Both CD4⁺ and CD8⁺ TILs express markers indicative of antitumor reactivity. Human ovarian tumor digests were interrogated by CyTOF and analyzed via biaxial gating. Experiment was independently run four times, with the exception for CD39 which was repeated three times. (A) Frequency of CD4⁺ and CD8⁺ TILs in live CD3⁺CD45⁺ TILs (n= 19).(B) Frequency of tumor-specific markers within CD4⁺ and CD8⁺ TILs. Sample size per group: CD137 (n = 19), CD39 (n = 14), CD103, PD-1, CD25, CD69, and OX40 (n = 18). (C) Frequency of effector molecules within CD4⁺ and CD8⁺ TILs. The Student’s two-tailed, paired t-test was run to determine statistical significance. NS represents a P-value > 0.050, (*) represents a P-value ≤ 0.050, (**) represents a P-value < 0.01, (***) represents a P-value < 0.001, (****) represents a P-value < 0.0001, error bars are 95% confidence interval with center values representing the mean.

Figure 6.

CD137⁺ TILs within the ovarian cancer tumor microenvironment have a phenotype indicative of exhaustion. CyTOF analysis was performed on human ovarian tumor digests and analyzed via biaxial gating. (A) metaPhenoGraph heatmap (same samples and setup as in Figure 1) displaying markers mainly of activation, co-stimulation, and exhaustion.
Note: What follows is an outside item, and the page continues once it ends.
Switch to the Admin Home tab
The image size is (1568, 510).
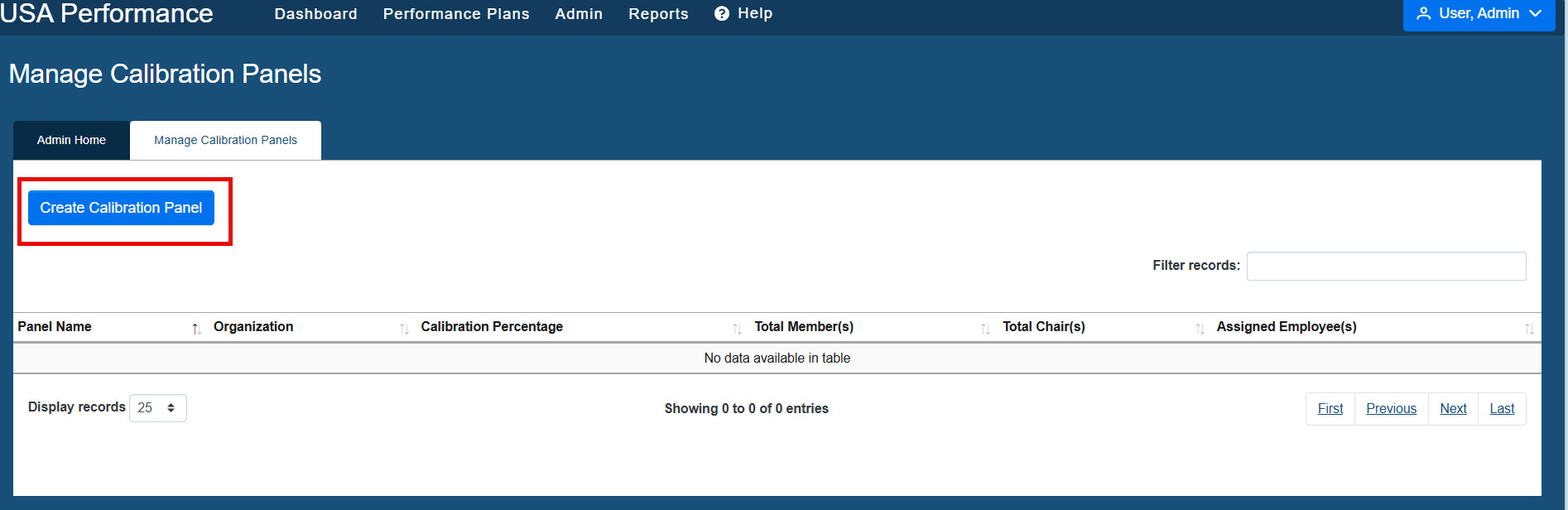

Experiment was conducted twice (n = 5). (B) Frequencies of exhaustion markers TIGIT, EOMES, and CD39 in CD137⁺ versus CD137⁻ TILs (n = 11). Experiment was repeated three times. (C) Representative gating of EOMES^hiT–bet^lo and EOMES^hi T-bet^lo in CD137⁺ and CD137⁻ live CD3⁺CD45⁺ TILs. (D) EOMES^hiT–bet^lo and EOMES^hi T-bet^lo frequencies in CD137⁺ and CD137⁻ TILs (n = 7). Experiment was performed independently twice. The Student’s two-tailed, paired t-test was run to determine statistical significance. NS represents a P-value > 0.050, (*) represents a P-value ≤ 0.050, (**) represents a P-value <0.01, (***) represents a P-value < 0.001, (****) represents a P-value < 0.0001, error bars are 95% confidence interval with center values representing the mean.